Collection entries
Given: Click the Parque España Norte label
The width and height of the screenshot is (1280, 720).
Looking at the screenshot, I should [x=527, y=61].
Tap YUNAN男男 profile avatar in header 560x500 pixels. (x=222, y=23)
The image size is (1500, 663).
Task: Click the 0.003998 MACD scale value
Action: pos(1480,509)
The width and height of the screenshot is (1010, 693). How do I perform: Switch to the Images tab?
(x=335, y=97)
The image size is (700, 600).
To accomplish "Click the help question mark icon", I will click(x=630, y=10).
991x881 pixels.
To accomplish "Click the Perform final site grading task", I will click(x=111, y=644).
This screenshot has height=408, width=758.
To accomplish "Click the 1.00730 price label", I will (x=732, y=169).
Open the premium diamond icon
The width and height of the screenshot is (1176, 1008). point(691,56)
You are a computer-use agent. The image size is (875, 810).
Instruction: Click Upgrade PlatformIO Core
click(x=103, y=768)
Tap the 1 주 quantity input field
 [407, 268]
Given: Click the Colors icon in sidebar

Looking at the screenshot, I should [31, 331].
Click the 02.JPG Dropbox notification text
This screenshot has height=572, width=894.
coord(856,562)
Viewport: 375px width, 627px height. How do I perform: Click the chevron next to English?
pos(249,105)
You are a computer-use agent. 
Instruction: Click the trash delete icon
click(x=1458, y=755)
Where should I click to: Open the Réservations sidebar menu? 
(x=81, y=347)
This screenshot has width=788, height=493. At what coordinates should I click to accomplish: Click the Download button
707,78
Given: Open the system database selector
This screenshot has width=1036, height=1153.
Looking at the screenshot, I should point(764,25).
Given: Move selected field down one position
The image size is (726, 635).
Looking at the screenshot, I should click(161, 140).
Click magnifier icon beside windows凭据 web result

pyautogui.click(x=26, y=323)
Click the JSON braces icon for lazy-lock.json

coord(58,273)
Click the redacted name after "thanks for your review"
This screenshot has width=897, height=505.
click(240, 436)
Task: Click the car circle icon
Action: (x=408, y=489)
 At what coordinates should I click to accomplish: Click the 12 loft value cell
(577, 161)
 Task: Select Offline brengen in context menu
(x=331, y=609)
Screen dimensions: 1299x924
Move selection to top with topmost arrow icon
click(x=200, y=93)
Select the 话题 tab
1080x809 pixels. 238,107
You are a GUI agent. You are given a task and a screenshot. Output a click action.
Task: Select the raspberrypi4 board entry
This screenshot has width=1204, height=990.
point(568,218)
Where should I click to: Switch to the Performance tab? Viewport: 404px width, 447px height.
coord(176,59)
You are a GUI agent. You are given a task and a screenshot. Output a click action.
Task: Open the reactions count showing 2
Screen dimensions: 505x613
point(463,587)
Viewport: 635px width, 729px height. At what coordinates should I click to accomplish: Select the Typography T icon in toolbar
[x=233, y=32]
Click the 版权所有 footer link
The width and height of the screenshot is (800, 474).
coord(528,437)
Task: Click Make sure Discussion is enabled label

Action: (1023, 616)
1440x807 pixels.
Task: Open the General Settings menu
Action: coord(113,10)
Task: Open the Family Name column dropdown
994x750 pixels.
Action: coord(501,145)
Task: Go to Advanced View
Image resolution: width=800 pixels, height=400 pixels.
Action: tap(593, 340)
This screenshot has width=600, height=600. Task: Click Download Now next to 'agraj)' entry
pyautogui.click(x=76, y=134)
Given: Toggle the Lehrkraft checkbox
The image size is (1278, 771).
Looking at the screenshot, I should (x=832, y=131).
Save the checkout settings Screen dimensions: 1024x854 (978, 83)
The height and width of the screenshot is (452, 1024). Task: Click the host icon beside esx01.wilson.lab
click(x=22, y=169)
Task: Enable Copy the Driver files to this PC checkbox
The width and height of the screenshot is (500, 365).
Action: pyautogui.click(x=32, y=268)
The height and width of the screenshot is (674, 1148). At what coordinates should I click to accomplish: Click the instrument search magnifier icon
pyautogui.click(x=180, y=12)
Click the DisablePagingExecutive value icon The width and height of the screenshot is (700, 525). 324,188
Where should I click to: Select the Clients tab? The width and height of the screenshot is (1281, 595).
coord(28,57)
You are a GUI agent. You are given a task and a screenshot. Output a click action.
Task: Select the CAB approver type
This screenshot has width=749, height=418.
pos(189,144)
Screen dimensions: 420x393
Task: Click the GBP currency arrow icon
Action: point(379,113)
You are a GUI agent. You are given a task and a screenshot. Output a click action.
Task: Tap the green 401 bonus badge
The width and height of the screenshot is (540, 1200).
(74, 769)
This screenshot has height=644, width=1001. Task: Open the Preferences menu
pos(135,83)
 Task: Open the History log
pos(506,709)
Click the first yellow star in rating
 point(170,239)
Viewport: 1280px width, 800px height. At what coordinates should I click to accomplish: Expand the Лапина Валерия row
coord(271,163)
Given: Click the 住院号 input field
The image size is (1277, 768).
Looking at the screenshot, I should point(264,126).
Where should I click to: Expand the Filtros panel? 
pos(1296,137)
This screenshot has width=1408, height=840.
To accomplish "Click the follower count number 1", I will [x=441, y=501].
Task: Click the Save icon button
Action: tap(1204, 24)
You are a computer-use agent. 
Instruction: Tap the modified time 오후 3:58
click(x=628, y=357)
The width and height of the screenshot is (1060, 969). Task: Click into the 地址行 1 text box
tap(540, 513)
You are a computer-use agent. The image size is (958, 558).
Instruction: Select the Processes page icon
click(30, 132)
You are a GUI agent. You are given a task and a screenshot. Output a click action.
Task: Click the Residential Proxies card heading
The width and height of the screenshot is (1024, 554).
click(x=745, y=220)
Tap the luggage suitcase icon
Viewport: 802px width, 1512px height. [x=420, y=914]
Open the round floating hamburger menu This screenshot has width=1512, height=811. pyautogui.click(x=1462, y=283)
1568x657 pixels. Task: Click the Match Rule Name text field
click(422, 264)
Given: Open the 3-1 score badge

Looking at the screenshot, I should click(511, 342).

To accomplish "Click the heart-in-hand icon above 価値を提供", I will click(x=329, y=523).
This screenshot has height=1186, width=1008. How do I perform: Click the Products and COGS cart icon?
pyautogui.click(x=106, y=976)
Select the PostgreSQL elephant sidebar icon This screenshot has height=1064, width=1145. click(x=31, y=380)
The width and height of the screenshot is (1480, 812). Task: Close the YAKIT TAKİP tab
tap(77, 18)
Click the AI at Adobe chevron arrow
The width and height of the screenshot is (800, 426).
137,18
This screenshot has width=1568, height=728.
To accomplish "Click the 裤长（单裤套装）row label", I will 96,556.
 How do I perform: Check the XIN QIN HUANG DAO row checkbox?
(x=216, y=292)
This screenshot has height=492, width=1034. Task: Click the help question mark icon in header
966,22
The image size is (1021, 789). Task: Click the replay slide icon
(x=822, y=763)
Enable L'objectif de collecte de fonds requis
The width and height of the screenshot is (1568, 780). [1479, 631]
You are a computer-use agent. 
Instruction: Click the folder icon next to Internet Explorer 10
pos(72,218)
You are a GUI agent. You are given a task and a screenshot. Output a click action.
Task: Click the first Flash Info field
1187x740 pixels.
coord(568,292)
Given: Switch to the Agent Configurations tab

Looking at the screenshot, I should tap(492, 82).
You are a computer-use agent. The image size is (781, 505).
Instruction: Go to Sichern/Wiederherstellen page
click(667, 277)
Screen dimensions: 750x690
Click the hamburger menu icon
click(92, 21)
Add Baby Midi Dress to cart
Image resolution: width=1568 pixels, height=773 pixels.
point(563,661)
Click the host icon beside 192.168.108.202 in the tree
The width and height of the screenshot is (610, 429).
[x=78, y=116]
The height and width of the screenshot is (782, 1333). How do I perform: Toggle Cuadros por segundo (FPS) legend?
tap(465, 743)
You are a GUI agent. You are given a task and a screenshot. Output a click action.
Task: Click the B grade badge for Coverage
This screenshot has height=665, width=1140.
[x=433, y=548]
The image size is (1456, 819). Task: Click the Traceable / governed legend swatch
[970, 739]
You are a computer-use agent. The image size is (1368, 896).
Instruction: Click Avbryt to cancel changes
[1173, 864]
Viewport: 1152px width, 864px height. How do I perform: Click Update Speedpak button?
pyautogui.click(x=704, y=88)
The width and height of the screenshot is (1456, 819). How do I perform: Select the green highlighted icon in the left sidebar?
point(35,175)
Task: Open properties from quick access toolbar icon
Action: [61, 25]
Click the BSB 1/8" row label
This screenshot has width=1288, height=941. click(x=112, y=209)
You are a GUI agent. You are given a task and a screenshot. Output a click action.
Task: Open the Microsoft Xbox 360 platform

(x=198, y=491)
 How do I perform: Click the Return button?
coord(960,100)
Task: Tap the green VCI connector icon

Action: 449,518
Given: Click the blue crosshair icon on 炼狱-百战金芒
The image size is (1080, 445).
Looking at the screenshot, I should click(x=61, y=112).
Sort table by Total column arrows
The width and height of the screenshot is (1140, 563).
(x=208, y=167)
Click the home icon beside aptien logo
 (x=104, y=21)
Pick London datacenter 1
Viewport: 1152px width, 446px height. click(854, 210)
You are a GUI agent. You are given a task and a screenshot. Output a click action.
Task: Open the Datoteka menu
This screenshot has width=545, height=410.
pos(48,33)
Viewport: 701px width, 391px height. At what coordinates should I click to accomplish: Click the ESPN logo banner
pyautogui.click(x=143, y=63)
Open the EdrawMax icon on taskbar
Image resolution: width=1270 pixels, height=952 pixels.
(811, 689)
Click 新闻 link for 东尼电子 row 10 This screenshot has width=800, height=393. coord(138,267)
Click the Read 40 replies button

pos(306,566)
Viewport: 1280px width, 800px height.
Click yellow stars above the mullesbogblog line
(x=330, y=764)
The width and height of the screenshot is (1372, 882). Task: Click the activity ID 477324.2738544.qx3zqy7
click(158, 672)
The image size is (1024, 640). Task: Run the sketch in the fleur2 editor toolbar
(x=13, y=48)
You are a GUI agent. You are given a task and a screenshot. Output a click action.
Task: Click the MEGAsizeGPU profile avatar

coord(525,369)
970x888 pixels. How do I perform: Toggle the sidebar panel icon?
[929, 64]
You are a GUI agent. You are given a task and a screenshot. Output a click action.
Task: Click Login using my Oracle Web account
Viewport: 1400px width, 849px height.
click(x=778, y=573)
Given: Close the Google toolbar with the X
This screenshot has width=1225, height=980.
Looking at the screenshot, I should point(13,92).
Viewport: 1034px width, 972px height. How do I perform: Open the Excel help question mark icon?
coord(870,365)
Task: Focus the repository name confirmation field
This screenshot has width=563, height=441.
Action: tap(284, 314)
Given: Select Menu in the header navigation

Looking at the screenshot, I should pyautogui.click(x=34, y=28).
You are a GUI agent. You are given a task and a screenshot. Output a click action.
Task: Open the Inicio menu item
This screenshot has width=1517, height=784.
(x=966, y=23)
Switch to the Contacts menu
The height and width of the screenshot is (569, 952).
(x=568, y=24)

| WORK TASK |
Go through the records above and copy every line with the word "link".

| SOLUTION TO THIS TASK |
Click the 版权所有 footer link
Click 新闻 link for 东尼电子 row 10 This screenshot has width=800, height=393. coord(138,267)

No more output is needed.